- INSTRUCTIONS TO FOLLOW
Where a line below holds the string "target", copy that line.

- EXTRACTED INFORMATION
───

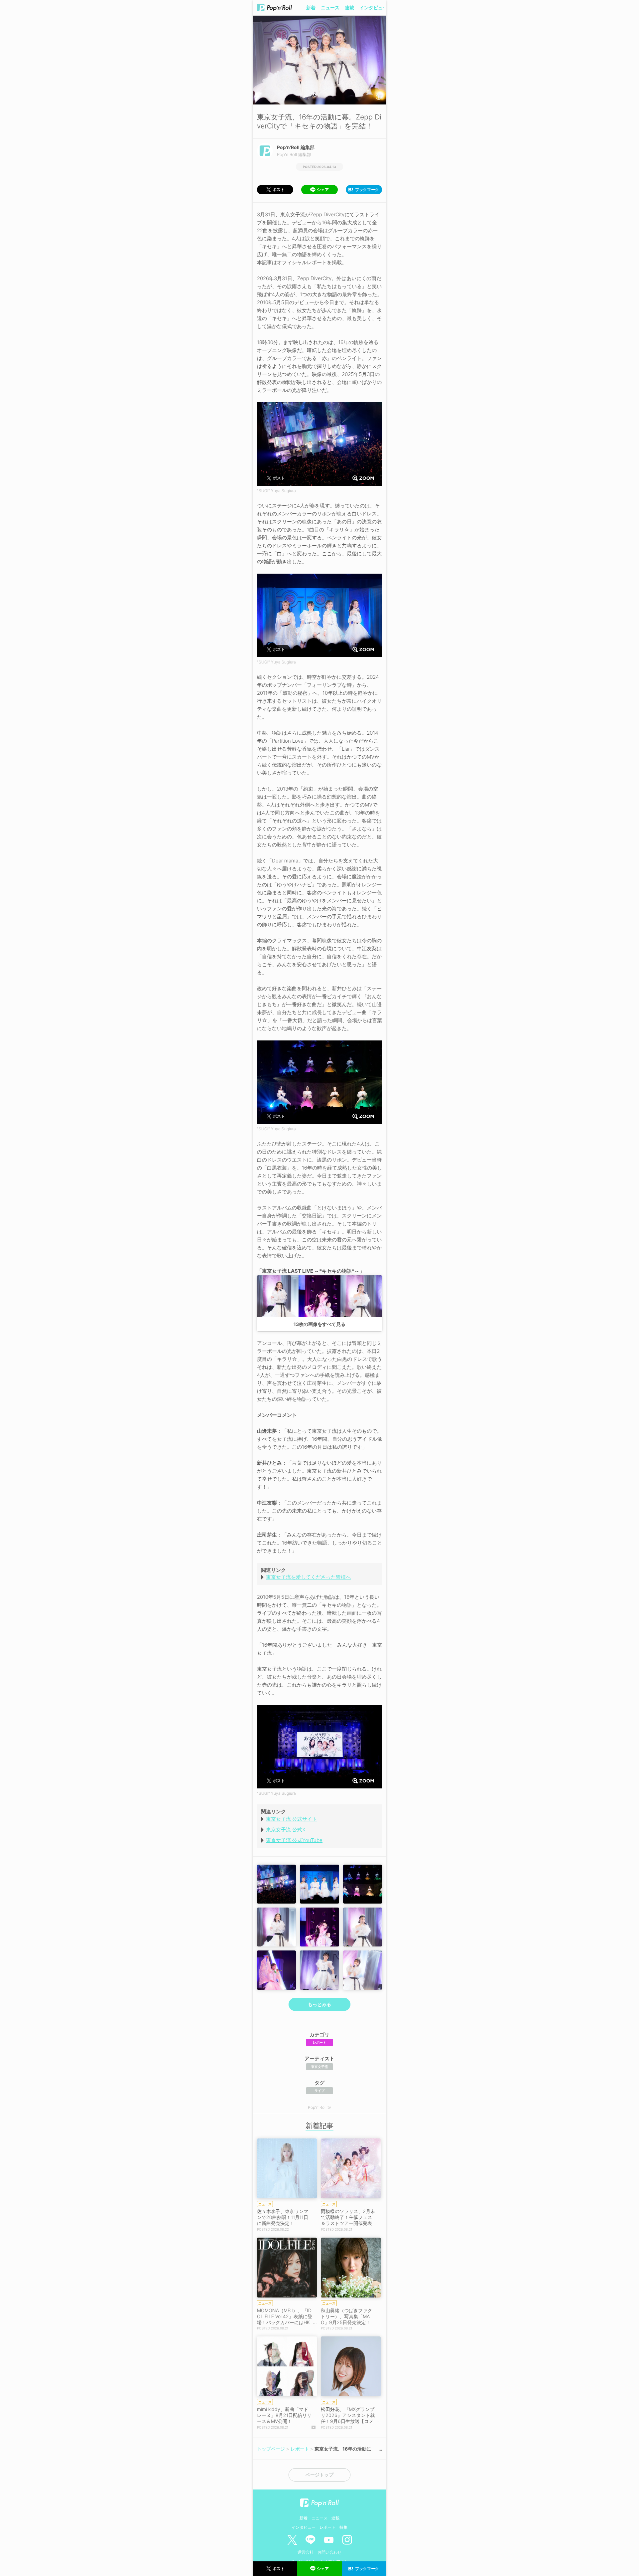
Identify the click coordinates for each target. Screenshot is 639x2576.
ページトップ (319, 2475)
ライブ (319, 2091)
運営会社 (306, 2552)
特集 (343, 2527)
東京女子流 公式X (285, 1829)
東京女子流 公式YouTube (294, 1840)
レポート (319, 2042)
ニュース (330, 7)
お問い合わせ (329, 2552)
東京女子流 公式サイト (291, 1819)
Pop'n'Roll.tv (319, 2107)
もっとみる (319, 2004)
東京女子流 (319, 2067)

───

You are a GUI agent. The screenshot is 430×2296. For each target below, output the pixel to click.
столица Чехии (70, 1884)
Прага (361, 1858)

───

- ANSWER SECTION
Identify the click coordinates for each target. Screenshot is 639x2576.
You are a GUI agent. The screenshot is 430×2296. For each target below, output the pixel to click.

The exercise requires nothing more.